Recent Social Media RulingPosted in : HR Updates on 9 September 2015
The UK Employment Appeal Tribunal has reiterated that there is no need for special rules in respect of cases that involve the use of Facebook. They fall to be determined in accordance with the ordinary principles of law applied in all cases. That was the decision in British Waterways Board v Smith  UKEATS/0004/15/SM, EAT.
The British Waterways Board operates in Scotland under the name “Scottish Canals”. It employs a large number of manual workers who work on a seven-day rota and are also on standby for seven days one week in every five. During their standby period they are not permitted to consume alcohol. The Claimant was employed in this capacity until his dismissal for making offensive comments on Facebook about his supervisors as well as suggesting that he was drinking alcohol while on standby duty.
The Employment Tribunal found that the dismissal was unfair on the basis that the dismissal officer had failed to consider mitigation put forward by the Claimant, in particular that set out below:
- The Claimant claimed that someone had hacked into his Facebook account and changed the security settings without his knowledge so that he had not realised that his comments would be made public.
- A complaint about the comments had only been made three years after the comments had been posted.
- The Claimant had eight years of service with an unblemished record and had consistently had good performance reviews.
- The comments regarding drinking were “banter” and were not in fact true.
- The Claimant had apologised for the comments made.

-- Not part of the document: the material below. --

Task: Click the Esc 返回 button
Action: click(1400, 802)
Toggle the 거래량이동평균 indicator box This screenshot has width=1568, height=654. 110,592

The EAT held that the tribunal had substituted its own views for that of the employer. The tribunal ought to have confined its consideration to facts relating to the Respondent’s handling of the Claimant’s dismissal; the genuineness of its belief and the reasonableness of the grounds for its belief about the conduct of the Claimant at the time of his dismissal. Instead the tribunal had introduced its own findings of fact and used its findings of fact to support its conclusion that the dismissal was unfair.
The tribunal’s reasons really involved being critical of the weight that the dismissing officer put on mitigation, rather than finding that he refused to consider it. The tribunal had found that the procedure was not unfair. It would not have done so if it had found that a decision maker refused to listen to part of the case. In any event, the EAT found that any such defect had been rectified by the fact that the mitigation advanced had been taken into account by the officer hearing the Claimant’s internal appeal.
There is no need for special rules in respect of cases which involve the use of Facebook. They fall to be determined in accordance with the ordinary principles of law applied in all cases. Thus, on the facts found that the entries were made, that a reasonable investigation had taken place, that the employer had lost confidence in the employee, and that a fair procedure was followed, the only decision that a tribunal properly directing itself could make was that dismissal was not unfair.
The EAT took the view that there was no point in remitting the case back to the employment tribunal as on the facts found by the tribunal there was only one possible conclusion which was that the dismissal was not unfair.